In casa del 32enne di Vernole erano stati trovati 60 grammi di marijuana, ma nessun bilancino o materiale per il confezionamento delle dosi, tali da confermare l’attività di spaccio. Ottiene i domiciliari un altro uomo arrestato per lo stesso reato

VERNOLE - “La droga era per uso personale”, si è difeso così, davanti al gip Michele Toriello, Alessandro Marcadante, il 32enne di Vernole ai domiciliari da due giorni per detenzione ai fini di spaccio di sostanze stupefacenti. E all’esito dell’interrogatorio che si è svolto in mattinata, alla presenza dell’avvocato difensore Paolo Golia, l’uomo si è ripreso la libertà.

Nella sua abitazione, i carabinieri avevano trovato circa 60 grammi di marijuana, ma nessun bilancino o strumenti per il confezionamento delle dosi. Il giudice ha ritenuto che anche nell’ipotesi in cui volessero ritenersi sussistenti gli indizi di colpevolezza, non sarebbero ravvisabili esigenze cautelari tali da giustificare l'adozione di una misura cautelare (anche in considerazione del fatto che Marcadante ha un solo precedente per guida in stato di ebbrezza commesso nel 2011).

Ha invece ottenuto i domiciliari dal gip Toriello, dopo aver confessato, Lucio Longo, 47enne di Vernole, arrestato anche lui due giorni fa per detenzione ai fini di spaccio.

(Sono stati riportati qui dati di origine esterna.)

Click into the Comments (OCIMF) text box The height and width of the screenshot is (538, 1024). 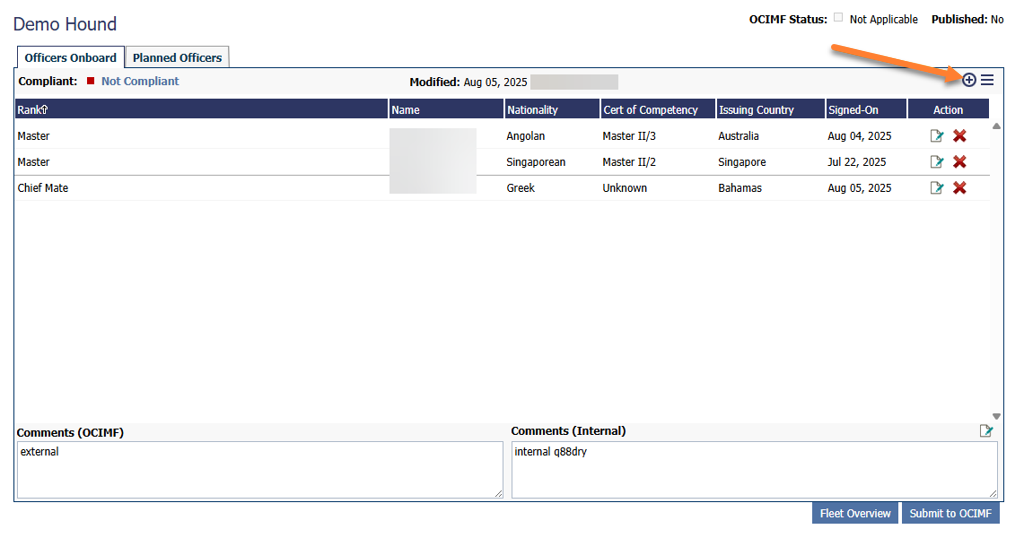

In particolare, durante la perquisizione domiciliare, i militari della stazione locale, supportati dai colleghi della sezione radiomobile della compagnia di Lecce, avevano sequestrato 108 grammi di cocaina, 19 di hashish e 400 euro in contanti ritenuti provento dell’attività illecita.

Longo è difeso dall’avvocato Pantaleo Cannoletta.